Burger King und der kanadische Kaffee- und Donut-Anbieter Tim Hortons schließen sich zur weltweit drittgrößten Fast-Food-Kette zusammen. Das neue Unternehmen werde über mehr als 18.000 Filialen in 100 Ländern verfügen und rund 23 Milliarden Dollar Umsatz erwirtschaften, wie die beiden Konzerne bekannt gaben.   

Die Aufsichtsräte beider Unternehmen hätten dem Vorhaben einstimmig zugestimmt. Die Investmentgesellschaft 3G Capital, die Burger King 2010 für 3,3 Milliarden Dollar gekauft hatte und zwei Jahre später zurück an die Börse brachte, werde an dem fusionierten Unternehmen etwa 51 Prozent der Anteile halten.

Laut einem Bericht des Wall Street Journal zahlt Burger King für die Übernahme etwa 10 Milliarden Dollar (7,6 Milliarden Euro). Der US-amerikanische Großinvestor Warren Buffett soll die Fast-Food-Kette bei der Verlagerung des Firmensitzes ins steuergünstigere Ausland unterstützt haben und soll etwa 25 Prozent der Summe finanziert haben.   

Steuervorteile im Ausland

Mit dem Zusammenschluss und damit der Verlagerung des Konzernsitzes nach Kanada kann Burger King voraussichtlich viel Geld sparen: In den USA summieren sich die Abgaben auf durchschnittlich 40 Prozent. In Kanada sind es laut der Wirtschaftsberatung KPMG 26,5 Prozent.

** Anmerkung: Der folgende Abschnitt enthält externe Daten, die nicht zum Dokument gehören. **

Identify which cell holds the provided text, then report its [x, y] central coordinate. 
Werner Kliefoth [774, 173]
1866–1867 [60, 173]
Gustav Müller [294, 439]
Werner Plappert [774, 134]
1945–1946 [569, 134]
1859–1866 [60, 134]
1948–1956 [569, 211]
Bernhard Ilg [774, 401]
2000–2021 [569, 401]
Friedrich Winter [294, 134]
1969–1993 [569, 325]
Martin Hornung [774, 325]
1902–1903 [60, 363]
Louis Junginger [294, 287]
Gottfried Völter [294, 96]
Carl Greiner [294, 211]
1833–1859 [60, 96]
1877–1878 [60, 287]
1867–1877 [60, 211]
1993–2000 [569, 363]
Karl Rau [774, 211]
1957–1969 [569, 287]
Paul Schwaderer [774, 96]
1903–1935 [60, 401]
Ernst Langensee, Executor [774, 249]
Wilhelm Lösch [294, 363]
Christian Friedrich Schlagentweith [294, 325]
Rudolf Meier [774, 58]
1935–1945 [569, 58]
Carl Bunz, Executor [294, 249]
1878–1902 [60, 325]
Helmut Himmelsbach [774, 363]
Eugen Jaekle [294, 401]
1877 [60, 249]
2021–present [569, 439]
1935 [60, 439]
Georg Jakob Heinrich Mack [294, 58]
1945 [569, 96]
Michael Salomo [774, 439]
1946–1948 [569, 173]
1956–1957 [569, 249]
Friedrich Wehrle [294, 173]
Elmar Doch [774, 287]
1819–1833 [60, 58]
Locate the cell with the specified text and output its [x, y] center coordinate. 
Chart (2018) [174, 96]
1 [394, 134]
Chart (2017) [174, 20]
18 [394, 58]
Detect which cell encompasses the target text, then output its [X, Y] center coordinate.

Bislang machen es die US-Gesetze den Konzernen relativ leicht, den hohen Steuern zu entkommen. Die Verlagerung des Hauptsitzes ins Ausland ist etwa gestattet, wenn bei einem Zusammenschluss mindestens 20 Prozent der Anteile an dem fusionierten Unternehmen an die ausländischen Aktionäre übergehen. Die US-Konzerne wandern in der Regel auch nicht wirklich aus – nur ihre Steuern. Werke und Verwaltung können in den USA bleiben.

In Washington dürfte die Nachricht deshalb wenig Freude auslösen. Für Präsident Barack Obama und viele Kongressabgeordnete ist die "Steueroptimierung" von US-Unternehmen schon lange ein Ärgernis. Allerdings sind sich Demokraten und Republikaner uneins, was sich dagegen tun lässt.

Das Vorhaben der beiden Unternehmen war bereits am Montag durchgesickert. Beide hatten gesagt, sie stünden in Verhandlungen. Die Aktien der Firmen waren daraufhin um jeweils fast 20 Prozent in die Höhe geschossen.